Miguel Pozo, the head of litigation and deputy general counsel for Mercedes-Benz USA, has joined Duane Morris as a partner.
Pozo, 45, went in-house at Mercedes, which had been a client, two years ago from New Jersey Am Law 200 firm Lowenstein Sandler, where he had spent his 17-year legal career. Mercedes’ general counsel at the time, Marco DeSanto, recruited him, Pozo said, to assist with its relocation to Atlanta.
“I never wanted to go in-house necessarily, but it was Mercedes-Benz. I did not want to turn it down,” Pozo said. “It was a once-in-a lifetime opportunity. I thoroughly enjoyed it.”
Mercedes announced in January 2015 that it would relocate to Sandy Springs from Montvale, New Jersey, where it had been headquartered since 1972.
Pozo joined Mercedes that June and helped organize the move and build the Atlanta team. “It was a very busy time in the company’s evolution—a whirlwind. You don’t move a company that big every day,” Pozo said.
Pozo said Duane Morris was not a known quantity to him before he came to Atlanta, but he got to know the firm’s lawyers, since Mercedes is a client. With Pozo, the Philadelphia-based firm has 27 lawyers in its Atlanta office.
“I worked with a lot of firms as head of litigation, so I got a sense of not only who the good lawyers are but a firm’s culture and its commitment to clients,” he said. “Duane Morris stood out to me.”
Before joining Mercedes, Pozo focused on brand protection and employment disputes and had built a roster of luxury goods clients, including LVMH Moët Hennessy—Louis Vuitton, Christian Dior and TAG Heuer.
Pozo said Duane Morris has an automotive practice, representing Jaguar-Land Rover, Ford Motor Co. and Mercedes, as well as a luxury and retail goods practice.
“From a practice perspective, that made it a no-brainer,” Pozo said. “It is plug and play.”
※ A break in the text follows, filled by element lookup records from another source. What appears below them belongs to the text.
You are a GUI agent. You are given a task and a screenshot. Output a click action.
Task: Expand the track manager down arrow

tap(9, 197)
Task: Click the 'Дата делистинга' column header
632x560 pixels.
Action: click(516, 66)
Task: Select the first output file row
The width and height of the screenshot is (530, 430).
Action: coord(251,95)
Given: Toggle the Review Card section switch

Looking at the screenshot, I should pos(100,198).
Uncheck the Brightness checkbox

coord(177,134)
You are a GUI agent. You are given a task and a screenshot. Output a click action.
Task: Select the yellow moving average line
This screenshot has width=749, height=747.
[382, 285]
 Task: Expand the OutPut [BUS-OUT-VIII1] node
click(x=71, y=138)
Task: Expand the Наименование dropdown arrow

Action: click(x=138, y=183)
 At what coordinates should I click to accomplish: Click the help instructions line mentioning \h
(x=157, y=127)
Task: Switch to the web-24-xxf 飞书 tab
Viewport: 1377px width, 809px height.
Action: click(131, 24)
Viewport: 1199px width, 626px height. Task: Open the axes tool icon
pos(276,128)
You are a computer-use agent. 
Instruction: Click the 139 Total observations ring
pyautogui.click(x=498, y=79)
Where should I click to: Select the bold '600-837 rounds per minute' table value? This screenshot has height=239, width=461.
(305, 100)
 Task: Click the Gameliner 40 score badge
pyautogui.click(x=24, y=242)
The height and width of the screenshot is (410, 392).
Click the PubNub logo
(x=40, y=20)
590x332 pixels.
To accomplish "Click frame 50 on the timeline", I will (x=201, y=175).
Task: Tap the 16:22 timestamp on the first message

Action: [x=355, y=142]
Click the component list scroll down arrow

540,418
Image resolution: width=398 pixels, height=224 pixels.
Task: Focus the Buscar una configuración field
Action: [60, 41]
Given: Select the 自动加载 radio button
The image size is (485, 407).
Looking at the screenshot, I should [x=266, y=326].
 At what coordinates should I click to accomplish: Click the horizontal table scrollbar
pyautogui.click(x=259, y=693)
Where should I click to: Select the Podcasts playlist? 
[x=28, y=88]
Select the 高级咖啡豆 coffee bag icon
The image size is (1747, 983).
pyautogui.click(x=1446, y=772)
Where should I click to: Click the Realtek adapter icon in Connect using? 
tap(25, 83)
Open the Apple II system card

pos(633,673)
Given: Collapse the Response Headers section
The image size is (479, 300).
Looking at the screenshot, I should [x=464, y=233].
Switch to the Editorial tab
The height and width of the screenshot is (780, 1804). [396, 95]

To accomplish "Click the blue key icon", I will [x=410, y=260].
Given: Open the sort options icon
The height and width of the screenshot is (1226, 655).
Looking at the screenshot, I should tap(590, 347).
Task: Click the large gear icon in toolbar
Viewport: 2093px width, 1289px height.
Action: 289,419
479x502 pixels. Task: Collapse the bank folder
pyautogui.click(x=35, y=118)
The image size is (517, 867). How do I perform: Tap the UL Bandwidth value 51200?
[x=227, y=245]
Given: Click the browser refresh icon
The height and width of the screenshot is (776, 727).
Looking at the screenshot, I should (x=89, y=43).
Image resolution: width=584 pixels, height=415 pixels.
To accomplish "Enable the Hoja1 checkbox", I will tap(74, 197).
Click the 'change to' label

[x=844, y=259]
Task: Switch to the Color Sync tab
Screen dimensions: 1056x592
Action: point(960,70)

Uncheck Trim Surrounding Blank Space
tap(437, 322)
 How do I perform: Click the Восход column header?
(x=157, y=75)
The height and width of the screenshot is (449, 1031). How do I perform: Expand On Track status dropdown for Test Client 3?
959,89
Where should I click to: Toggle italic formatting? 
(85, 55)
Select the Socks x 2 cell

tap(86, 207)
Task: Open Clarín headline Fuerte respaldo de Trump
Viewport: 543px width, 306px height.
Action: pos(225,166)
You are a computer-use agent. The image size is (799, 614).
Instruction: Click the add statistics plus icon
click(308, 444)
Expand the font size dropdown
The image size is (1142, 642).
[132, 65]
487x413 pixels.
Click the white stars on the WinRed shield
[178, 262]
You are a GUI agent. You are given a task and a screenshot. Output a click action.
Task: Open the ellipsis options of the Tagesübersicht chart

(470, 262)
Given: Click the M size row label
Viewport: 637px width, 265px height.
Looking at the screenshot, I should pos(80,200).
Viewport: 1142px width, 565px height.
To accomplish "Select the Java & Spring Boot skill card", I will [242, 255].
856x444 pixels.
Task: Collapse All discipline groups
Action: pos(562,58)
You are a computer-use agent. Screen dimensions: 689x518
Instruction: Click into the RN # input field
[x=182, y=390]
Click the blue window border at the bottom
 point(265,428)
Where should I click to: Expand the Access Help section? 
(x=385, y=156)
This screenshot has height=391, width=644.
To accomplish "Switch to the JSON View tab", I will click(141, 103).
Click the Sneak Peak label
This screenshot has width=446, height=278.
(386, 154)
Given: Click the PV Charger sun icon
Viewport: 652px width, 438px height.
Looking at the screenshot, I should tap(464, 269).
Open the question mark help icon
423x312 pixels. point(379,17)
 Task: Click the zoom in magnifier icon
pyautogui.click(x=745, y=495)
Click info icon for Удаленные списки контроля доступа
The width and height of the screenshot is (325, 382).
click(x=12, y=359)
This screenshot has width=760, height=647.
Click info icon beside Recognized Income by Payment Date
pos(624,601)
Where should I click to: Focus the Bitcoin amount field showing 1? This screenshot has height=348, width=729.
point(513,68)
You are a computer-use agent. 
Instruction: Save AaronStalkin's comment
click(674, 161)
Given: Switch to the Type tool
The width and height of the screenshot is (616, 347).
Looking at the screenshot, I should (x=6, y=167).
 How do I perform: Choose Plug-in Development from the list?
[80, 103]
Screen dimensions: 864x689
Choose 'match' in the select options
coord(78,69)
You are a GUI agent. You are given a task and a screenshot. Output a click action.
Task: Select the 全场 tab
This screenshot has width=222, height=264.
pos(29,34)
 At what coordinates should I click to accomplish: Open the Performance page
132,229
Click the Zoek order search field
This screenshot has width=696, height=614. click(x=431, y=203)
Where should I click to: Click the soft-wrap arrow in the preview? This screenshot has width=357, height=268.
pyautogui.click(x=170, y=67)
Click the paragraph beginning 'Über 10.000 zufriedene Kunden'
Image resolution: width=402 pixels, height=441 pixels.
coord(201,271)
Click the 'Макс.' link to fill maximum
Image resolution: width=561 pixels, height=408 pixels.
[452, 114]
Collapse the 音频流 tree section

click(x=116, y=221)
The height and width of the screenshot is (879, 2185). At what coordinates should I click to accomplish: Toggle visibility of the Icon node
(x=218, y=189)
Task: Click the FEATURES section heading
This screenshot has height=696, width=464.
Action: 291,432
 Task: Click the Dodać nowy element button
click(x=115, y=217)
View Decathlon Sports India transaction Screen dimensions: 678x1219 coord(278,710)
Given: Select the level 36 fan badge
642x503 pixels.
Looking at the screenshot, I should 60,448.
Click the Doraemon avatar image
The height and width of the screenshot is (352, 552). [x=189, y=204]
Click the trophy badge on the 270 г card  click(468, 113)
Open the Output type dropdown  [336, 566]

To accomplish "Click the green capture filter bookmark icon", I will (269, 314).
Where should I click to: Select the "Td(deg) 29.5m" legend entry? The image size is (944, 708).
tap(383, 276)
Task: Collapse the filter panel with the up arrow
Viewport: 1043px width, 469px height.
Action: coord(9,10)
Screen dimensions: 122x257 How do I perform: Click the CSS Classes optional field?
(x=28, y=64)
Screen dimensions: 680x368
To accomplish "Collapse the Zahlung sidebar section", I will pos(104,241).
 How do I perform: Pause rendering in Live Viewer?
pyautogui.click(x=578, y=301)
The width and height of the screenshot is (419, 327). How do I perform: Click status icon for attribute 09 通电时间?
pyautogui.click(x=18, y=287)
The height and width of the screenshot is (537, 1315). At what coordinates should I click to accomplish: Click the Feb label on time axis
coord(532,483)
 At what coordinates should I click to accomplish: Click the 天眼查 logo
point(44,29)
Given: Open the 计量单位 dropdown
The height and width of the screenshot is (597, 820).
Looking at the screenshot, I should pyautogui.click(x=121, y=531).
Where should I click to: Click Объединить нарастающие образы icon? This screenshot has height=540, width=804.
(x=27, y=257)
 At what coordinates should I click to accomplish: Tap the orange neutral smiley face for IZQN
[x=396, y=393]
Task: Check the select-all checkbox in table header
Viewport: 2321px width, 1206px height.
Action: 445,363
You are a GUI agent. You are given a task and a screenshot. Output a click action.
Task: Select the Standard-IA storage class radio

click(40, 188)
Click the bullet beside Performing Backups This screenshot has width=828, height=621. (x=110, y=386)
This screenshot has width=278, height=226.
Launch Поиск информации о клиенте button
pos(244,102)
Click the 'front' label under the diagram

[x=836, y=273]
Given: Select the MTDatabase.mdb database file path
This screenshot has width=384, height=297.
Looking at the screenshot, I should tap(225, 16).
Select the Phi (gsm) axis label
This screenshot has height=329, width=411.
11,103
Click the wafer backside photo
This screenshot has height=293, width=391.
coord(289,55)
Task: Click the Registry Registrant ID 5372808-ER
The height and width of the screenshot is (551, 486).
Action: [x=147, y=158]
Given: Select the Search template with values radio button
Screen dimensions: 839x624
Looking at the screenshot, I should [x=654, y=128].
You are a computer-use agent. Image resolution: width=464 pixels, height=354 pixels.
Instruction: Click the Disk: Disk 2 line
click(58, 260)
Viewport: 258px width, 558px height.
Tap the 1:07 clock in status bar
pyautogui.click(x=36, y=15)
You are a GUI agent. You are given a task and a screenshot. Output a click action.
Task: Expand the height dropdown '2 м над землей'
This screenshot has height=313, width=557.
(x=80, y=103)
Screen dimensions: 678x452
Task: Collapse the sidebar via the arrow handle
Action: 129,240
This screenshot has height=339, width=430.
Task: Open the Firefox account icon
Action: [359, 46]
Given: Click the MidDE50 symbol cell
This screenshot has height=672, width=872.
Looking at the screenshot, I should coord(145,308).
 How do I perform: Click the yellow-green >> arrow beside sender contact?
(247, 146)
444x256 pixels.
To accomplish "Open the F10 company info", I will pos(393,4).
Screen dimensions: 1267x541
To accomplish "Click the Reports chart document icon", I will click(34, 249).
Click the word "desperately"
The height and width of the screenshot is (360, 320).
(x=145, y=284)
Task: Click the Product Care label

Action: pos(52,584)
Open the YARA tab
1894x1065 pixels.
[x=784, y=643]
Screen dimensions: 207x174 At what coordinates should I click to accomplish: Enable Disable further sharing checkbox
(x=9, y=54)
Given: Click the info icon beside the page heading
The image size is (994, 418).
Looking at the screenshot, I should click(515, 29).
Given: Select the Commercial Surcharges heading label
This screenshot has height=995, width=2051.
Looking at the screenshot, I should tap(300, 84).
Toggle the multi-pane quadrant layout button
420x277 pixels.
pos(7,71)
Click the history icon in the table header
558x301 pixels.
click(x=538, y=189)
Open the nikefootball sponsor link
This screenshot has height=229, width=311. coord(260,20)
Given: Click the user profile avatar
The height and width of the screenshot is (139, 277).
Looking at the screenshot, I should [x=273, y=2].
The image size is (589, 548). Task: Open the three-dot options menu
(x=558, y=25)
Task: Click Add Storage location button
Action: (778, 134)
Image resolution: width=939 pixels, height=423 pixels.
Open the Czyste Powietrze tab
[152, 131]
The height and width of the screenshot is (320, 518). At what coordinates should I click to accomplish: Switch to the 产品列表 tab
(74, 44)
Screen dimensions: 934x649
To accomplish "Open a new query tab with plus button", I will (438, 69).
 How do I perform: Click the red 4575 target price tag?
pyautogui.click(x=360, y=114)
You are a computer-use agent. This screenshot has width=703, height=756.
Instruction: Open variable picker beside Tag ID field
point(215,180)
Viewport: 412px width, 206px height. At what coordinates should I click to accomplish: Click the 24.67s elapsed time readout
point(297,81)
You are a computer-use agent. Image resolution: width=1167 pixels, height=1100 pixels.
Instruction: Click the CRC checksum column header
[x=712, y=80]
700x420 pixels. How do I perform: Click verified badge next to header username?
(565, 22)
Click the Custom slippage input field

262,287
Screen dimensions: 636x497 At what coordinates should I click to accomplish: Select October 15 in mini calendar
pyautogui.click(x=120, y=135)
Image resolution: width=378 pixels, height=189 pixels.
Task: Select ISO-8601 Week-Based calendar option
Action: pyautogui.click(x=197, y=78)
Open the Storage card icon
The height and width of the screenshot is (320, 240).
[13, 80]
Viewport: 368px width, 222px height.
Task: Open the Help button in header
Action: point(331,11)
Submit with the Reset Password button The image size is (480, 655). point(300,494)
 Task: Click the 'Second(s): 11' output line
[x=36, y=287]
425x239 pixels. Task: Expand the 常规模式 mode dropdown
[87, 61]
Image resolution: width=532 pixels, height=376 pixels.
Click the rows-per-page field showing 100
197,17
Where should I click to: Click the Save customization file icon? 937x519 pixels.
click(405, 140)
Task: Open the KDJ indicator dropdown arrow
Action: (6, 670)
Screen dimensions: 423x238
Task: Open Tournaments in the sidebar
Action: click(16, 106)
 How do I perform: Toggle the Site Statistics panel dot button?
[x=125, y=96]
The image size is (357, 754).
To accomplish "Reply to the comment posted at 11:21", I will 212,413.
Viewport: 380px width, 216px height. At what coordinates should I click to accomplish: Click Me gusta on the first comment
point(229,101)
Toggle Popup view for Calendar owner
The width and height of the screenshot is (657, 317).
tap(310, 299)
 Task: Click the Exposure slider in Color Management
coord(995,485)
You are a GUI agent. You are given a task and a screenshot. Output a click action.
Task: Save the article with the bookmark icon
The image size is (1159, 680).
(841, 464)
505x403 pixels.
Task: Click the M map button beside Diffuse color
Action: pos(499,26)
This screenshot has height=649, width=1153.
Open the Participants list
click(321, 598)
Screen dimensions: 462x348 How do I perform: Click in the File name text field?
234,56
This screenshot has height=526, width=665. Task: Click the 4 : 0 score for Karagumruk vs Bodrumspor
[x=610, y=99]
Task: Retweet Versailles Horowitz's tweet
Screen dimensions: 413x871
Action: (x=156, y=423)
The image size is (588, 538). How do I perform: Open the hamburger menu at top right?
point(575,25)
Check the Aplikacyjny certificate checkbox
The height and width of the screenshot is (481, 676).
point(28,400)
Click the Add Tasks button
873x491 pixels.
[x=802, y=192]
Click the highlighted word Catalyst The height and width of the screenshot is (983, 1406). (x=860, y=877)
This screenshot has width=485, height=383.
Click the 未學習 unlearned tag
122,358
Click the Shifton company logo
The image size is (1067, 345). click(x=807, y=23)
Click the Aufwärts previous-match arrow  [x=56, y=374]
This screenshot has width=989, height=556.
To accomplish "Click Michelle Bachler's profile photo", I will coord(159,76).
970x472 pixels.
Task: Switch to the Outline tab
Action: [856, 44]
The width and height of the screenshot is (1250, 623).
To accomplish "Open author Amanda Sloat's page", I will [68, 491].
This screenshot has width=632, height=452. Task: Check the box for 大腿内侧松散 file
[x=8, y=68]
“I like that the firm is not just doing lip service to diversity,” Pozo added. “They have a lot of female and diverse partners.”
He said Duane Morris partner Joe West, whom the firm hired as its chief diversity and inclusion officer in 2016, was one of the main reasons he joined. West had been the CEO of the Minority Corporate Counsel Association after top roles in the legal departments at Walmart Stores Inc. and Entergy Corp.
“I’ve known Joe a long time,” Pozo said. “So that made the firm attractive. They’re not just talking diversity—they’re living it.”
Pozo started out as a commercial litigator but soon realized, he said, “that for every company, no matter how big or small, the most important things are their intellectual capital and human capital.”
He said a small trademark matter for Liz Claiborne years ago sparked his interest in brand protection, and he went after companies with high-value brands. Mercedes became a client about five years ago, he said.
Pozo said he met DeSanto at a Hispanic National Bar Association event. Pozo was the bar’s president in 2013-2014. He was asked to present some CLEs for Mercedes’ legal department, which led to handling several matters for the company.
DeSanto last year became the GC of Federal-Mogul Powertrain, an auto parts-maker in Detroit. His successor, Matt Everitt, had been the senior legal officer for Mercedes’ U.S. manufacturing operations, based in Vance, Alabama
Mercedes’ factory in Tuscaloosa County produces about half the vehicles it sells in the United States. The carmaker announced a $1.3 billion factory expansion, adding 300 jobs, in September 2015, just after relocating its headquarters to Atlanta.
When DeSanto called in spring 2015 to offer the newly created position of litigation head, Pozo had just moved to Washington, opening an office there in 2014 for Lowenstein Sandler.
Pozo and his wife packed up their new D.C. house and relocated to Atlanta in July.
Pozo said DeSanto brought him in to help with the transition from on the ground in Atlanta, which included handling a reduction in force.
Mercedes USA issued a WARN notice in May 2015, saying it would lay off 259 employees at its former headquarters, where it had about 1,000 employees. Only 203 of 375 employees accpeted the offer to relocate to Atlanta, the company said at the time.
Pozo also was responsible for all U.S. litigation, including class actions, product liability and other employment matters. The department has 12 lawyers and 22 total employees, he said.
After two years helping Mercedes get established, Pozo said he was ready to return to private practice, adding that he started calling old clients last week as soon as he joined Duane Morris.
“If you stay out too long—these things are all about relationships—it’s harder to resurrect that. I think two years is the perfect amount of time,” he said.
Pozo said he didn’t realize when he went in-house at Mercedes how much he’d learn about being a good outside counsel. “Outside lawyers have no idea what goes on in a corporation. When you’re there, you know what the pain points are. The pace is very fast,” he said. “I think it will better situate me to provide service to clients.”
Pozo said he and his wife, who’ve just had their first child, wanted to stay in Atlanta. His wife, Julia, has a job here as senior legal counsel for labor and employment at AT&T, a Duane Morris client, he added.
“We need to stay put for a little while,” he said.